What the task asks:
Please turn the material below into a Markdown table with the columns Row and Line, giving each line its own numbered row and skipping blank lines. Leave the pictures out of the table.

● ● ● ● ● ● ●

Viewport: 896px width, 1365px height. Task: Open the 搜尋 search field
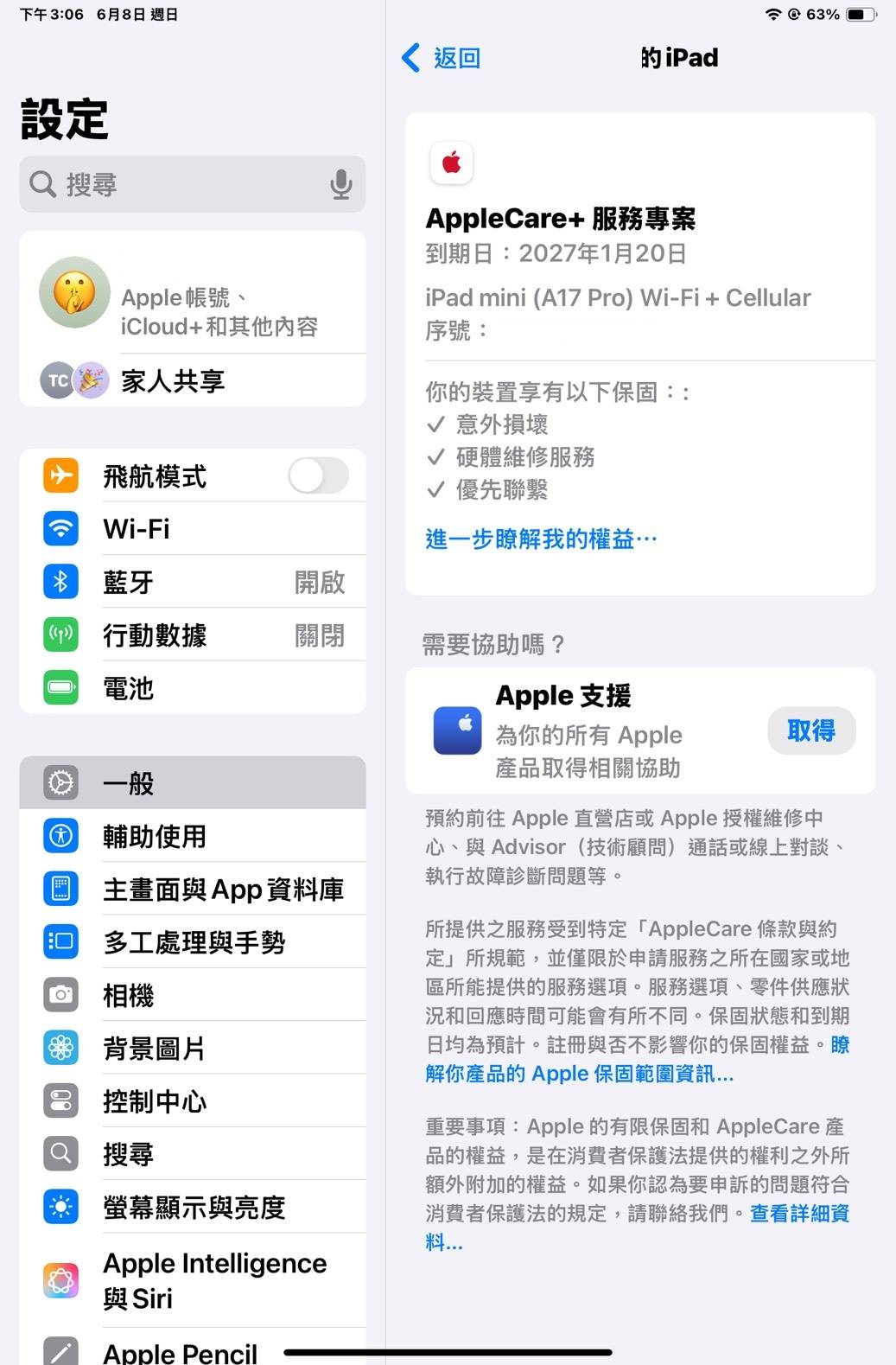point(181,184)
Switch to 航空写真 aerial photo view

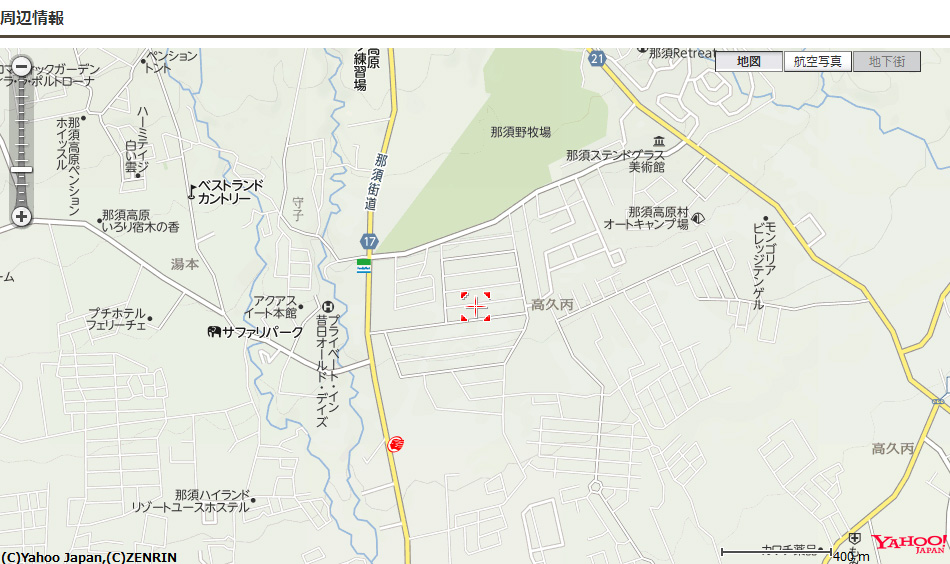[x=817, y=61]
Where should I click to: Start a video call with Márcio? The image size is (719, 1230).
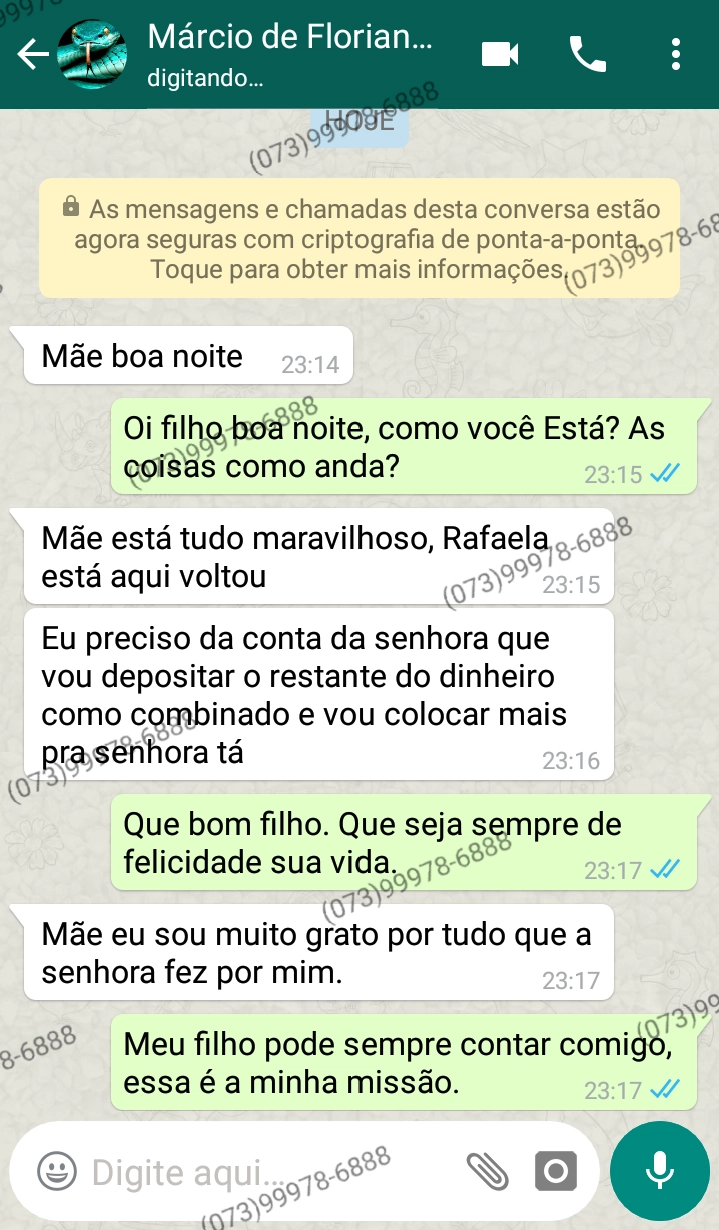tap(500, 54)
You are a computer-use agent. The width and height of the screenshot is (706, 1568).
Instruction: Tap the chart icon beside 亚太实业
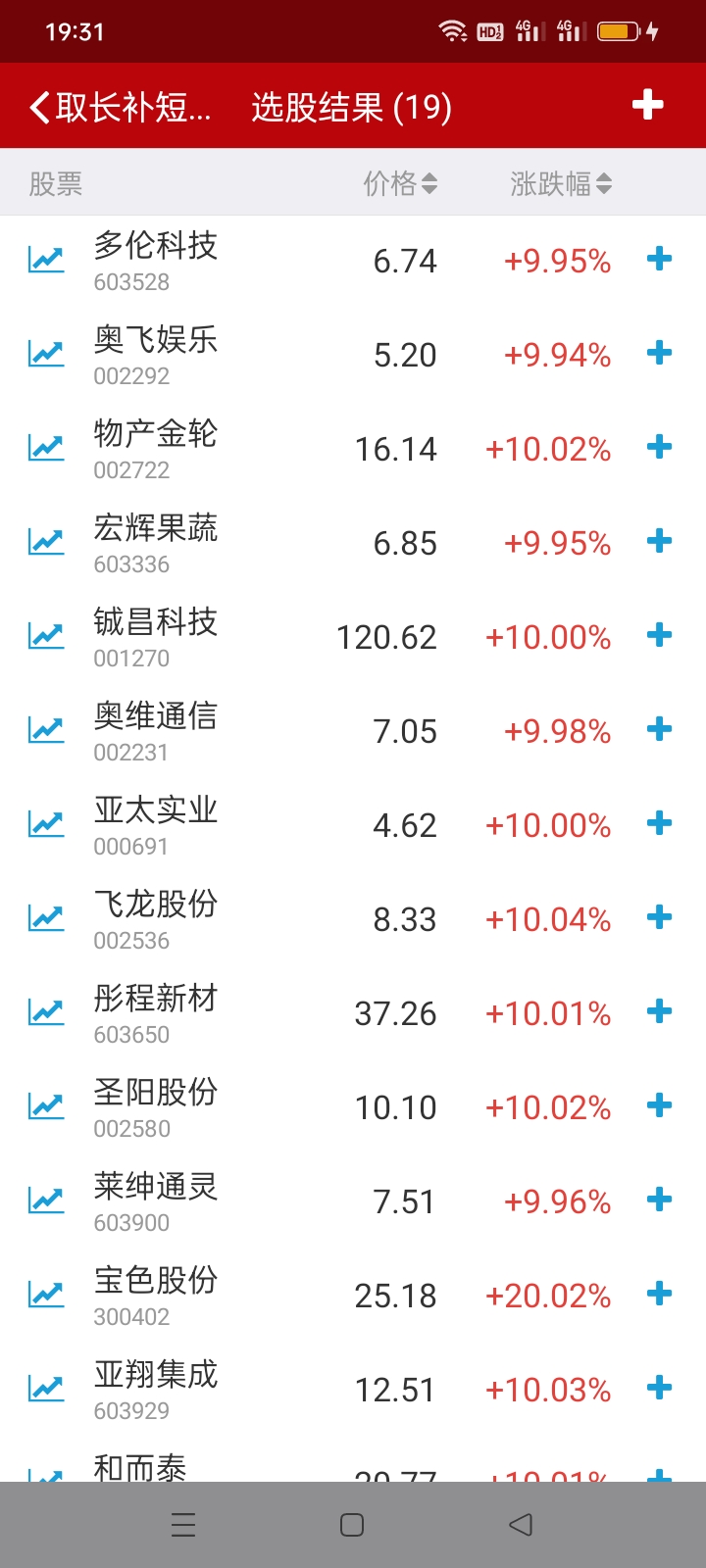tap(46, 824)
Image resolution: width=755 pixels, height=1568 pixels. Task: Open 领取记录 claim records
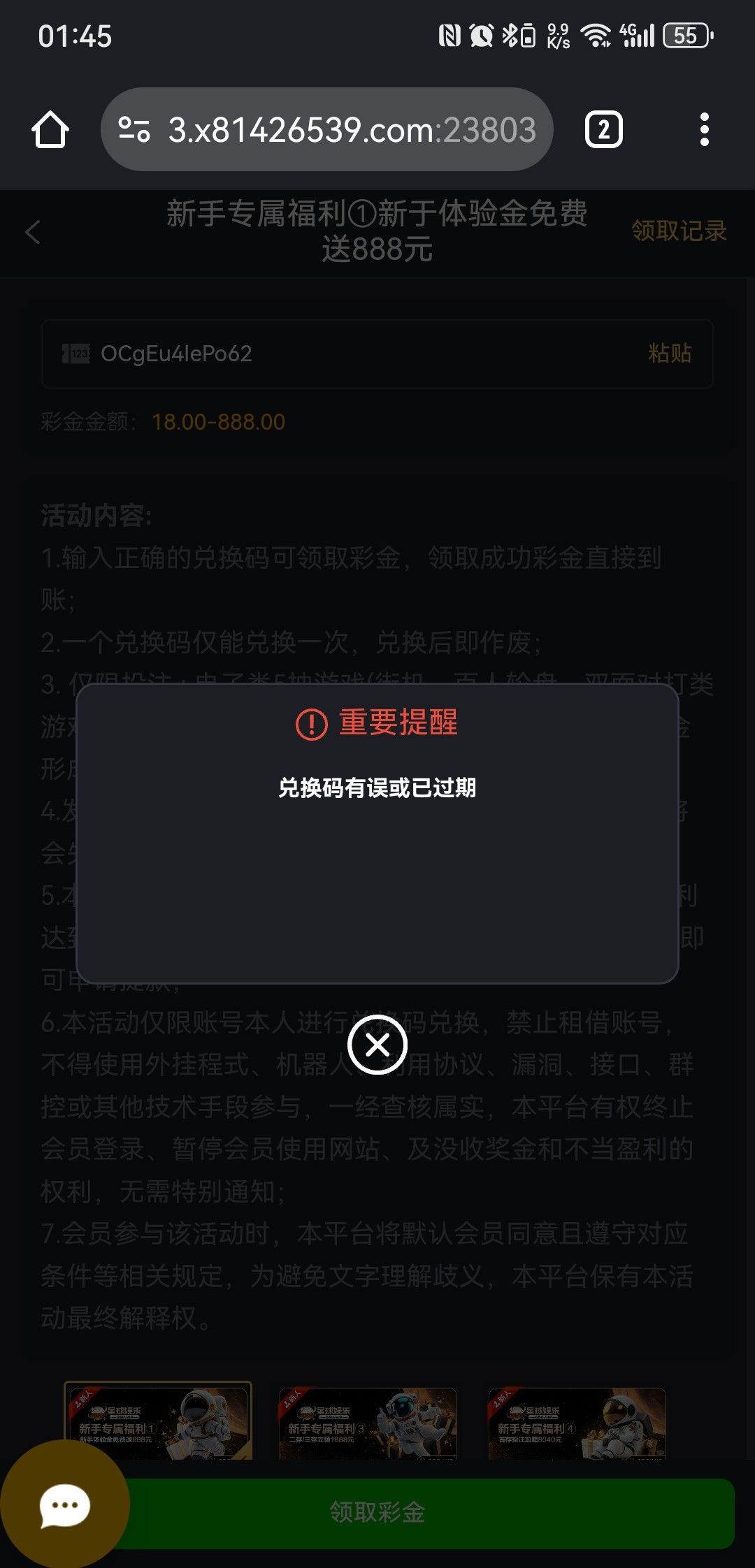click(679, 231)
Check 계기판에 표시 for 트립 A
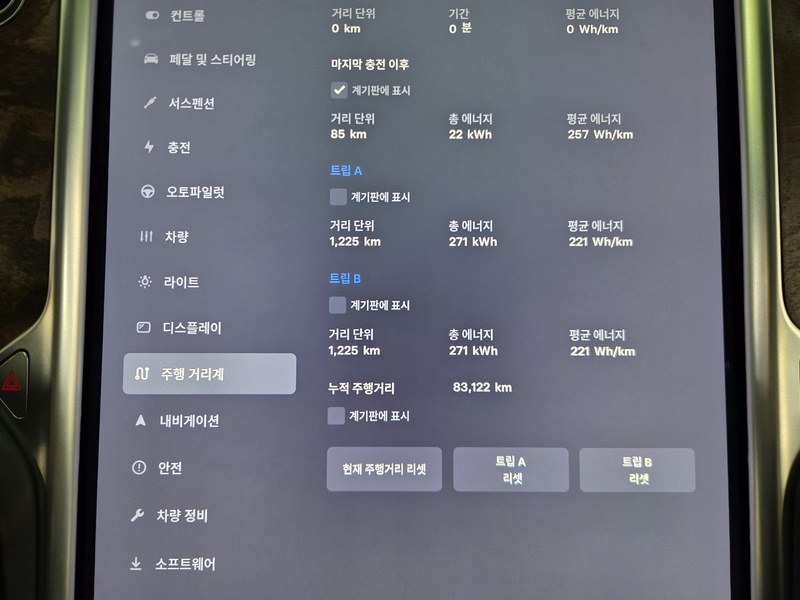This screenshot has width=800, height=600. [339, 197]
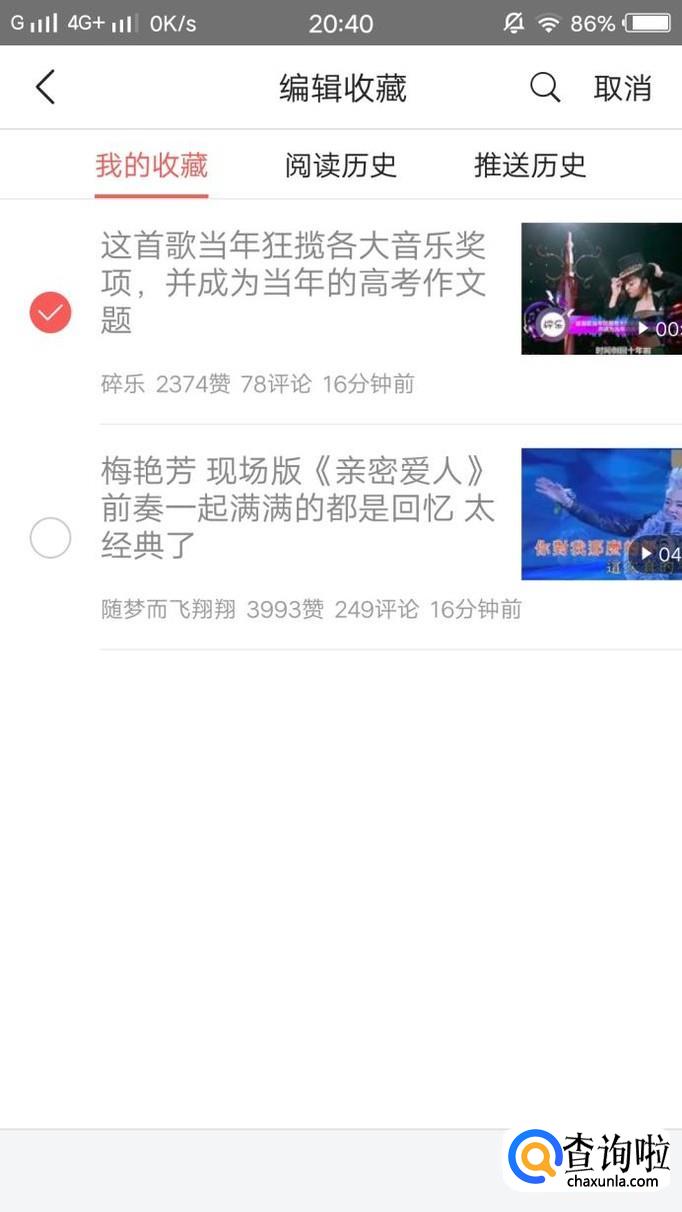This screenshot has height=1212, width=682.
Task: Open the 这首歌当年狂揽 video thumbnail
Action: point(601,288)
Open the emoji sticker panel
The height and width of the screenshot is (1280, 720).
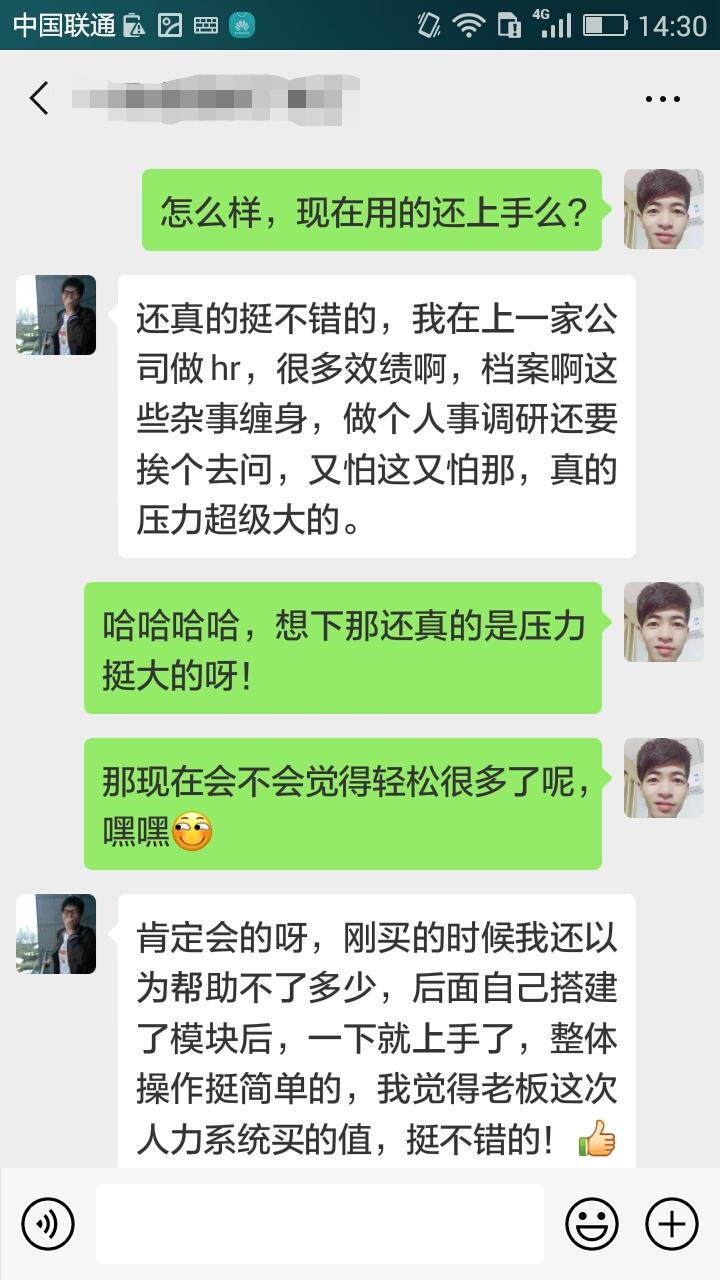pos(591,1224)
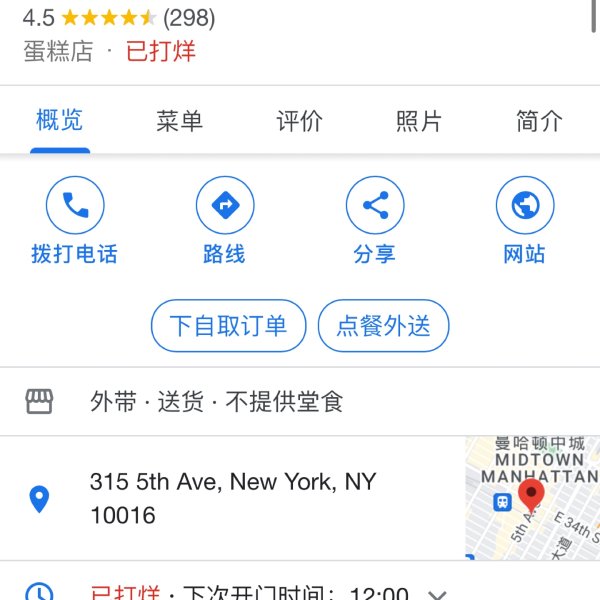
Task: Open the 评价 tab
Action: (299, 122)
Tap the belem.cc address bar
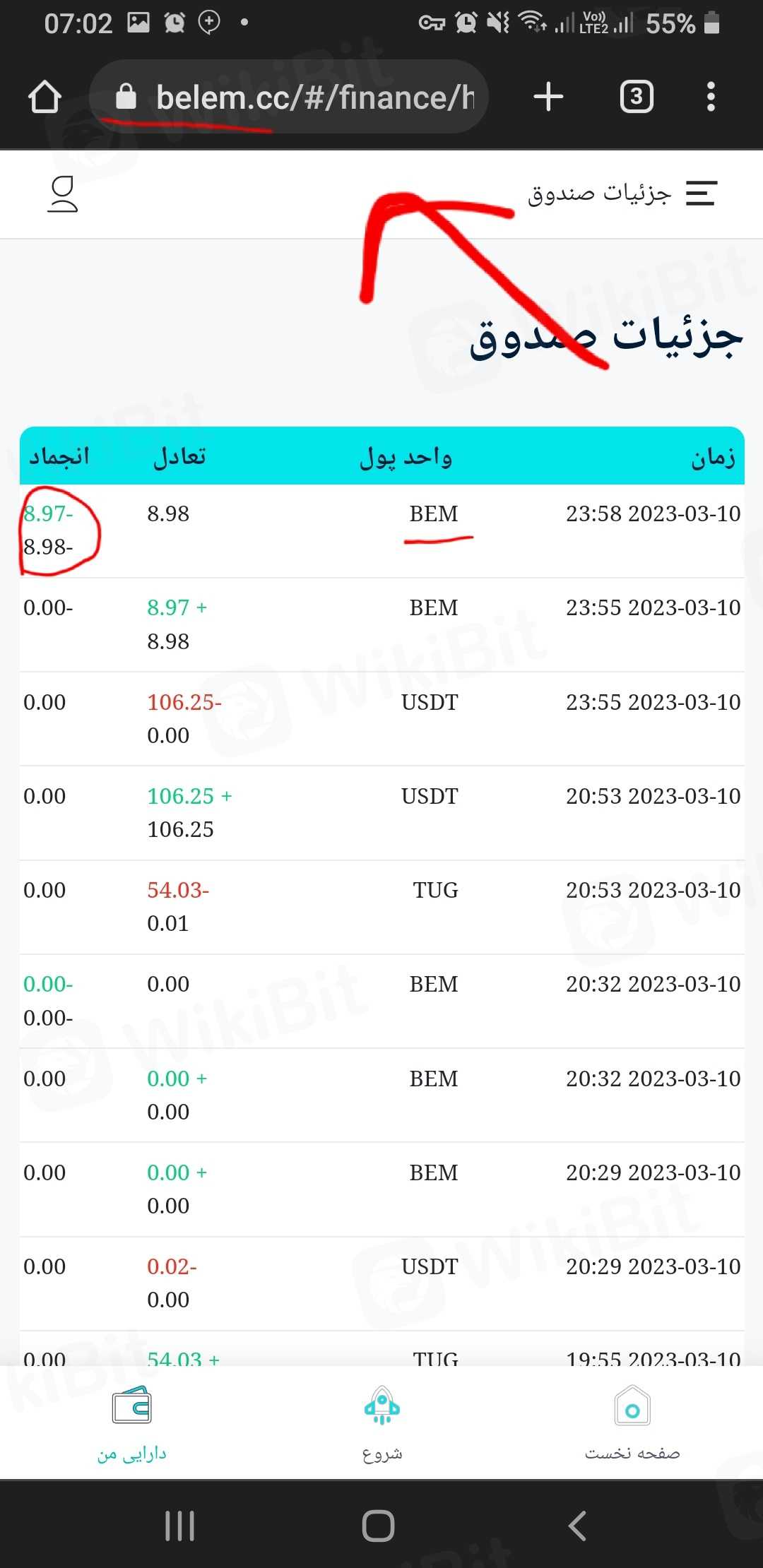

● ● ● ● ● ● ●

Result for this task:
| Row | Line |
|---|---|
| 1 | Viewport: 896px width, 1365px height. Task: Open the 搜尋 search field |
| 2 | point(181,184) |
| 3 | Switch to 航空写真 aerial photo view |
| 4 | [x=817, y=61] |
| 5 | Where should I click to: Start a video call with Márcio? The image size is (719, 1230). |
| 6 | tap(500, 54) |
| 7 | You are a computer-use agent. The width and height of the screenshot is (706, 1568). |
| 8 | Instruction: Tap the chart icon beside 亚太实业 |
| 9 | tap(46, 824) |
| 10 | Image resolution: width=755 pixels, height=1568 pixels. Task: Open 领取记录 claim records |
| 11 | click(679, 231) |
| 12 | Check 계기판에 표시 for 트립 A |
| 13 | This screenshot has width=800, height=600. [339, 197] |
| 14 | This screenshot has height=1212, width=682. |
| 15 | Task: Open the 这首歌当年狂揽 video thumbnail |
| 16 | Action: point(601,288) |
| 17 | Open the emoji sticker panel |
| 18 | The height and width of the screenshot is (1280, 720). |
| 19 | pos(591,1224) |
| 20 | Task: Open the 评价 tab |
| 21 | Action: (299, 122) |
| 22 | Tap the belem.cc address bar |